Task statement » Your answer must consist solely of the line containing "Instruction: Open the Game Hall tab" and each line after it through the end of the data, copied exactly.

(Data for review Opens)

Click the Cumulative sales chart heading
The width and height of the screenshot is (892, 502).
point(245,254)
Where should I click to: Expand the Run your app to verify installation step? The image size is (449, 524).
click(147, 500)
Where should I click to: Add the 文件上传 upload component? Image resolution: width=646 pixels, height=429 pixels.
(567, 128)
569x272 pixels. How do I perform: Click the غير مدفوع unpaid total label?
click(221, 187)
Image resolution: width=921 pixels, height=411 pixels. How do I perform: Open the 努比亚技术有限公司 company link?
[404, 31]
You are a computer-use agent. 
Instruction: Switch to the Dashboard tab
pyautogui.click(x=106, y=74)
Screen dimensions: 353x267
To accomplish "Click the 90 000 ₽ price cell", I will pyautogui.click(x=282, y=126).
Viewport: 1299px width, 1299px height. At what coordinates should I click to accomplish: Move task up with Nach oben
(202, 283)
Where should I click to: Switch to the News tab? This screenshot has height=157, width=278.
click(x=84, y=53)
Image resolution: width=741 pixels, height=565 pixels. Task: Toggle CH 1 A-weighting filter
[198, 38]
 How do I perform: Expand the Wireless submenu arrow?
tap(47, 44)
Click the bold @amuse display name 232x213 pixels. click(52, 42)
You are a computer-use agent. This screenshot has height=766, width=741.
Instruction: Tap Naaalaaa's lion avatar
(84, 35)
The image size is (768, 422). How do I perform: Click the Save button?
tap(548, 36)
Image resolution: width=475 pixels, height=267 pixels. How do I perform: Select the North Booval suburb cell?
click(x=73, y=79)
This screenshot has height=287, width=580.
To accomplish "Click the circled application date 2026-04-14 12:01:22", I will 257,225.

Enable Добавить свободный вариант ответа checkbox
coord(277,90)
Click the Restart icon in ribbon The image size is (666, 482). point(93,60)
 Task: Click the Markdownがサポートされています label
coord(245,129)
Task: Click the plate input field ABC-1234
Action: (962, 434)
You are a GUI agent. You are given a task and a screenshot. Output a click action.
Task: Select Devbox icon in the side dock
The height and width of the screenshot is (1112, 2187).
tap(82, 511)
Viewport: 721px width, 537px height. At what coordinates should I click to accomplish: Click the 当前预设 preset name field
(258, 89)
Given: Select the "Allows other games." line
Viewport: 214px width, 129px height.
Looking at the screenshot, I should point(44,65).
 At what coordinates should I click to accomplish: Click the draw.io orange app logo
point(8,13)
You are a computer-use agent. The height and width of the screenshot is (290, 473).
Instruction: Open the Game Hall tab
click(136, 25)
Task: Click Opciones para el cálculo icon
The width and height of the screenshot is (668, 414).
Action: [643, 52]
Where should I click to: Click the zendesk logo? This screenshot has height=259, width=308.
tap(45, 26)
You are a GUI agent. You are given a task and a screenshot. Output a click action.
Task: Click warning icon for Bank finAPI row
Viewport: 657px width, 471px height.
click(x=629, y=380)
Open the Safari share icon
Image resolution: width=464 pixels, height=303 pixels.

(Data for review Closes)

Task answer »
Instruction: Open the Game Hall tab
click(136, 25)
Task: Click Opciones para el cálculo icon
The width and height of the screenshot is (668, 414).
Action: [643, 52]
Where should I click to: Click the zendesk logo? This screenshot has height=259, width=308.
tap(45, 26)
You are a GUI agent. You are given a task and a screenshot. Output a click action.
Task: Click warning icon for Bank finAPI row
Viewport: 657px width, 471px height.
click(x=629, y=380)
Open the Safari share icon
Image resolution: width=464 pixels, height=303 pixels.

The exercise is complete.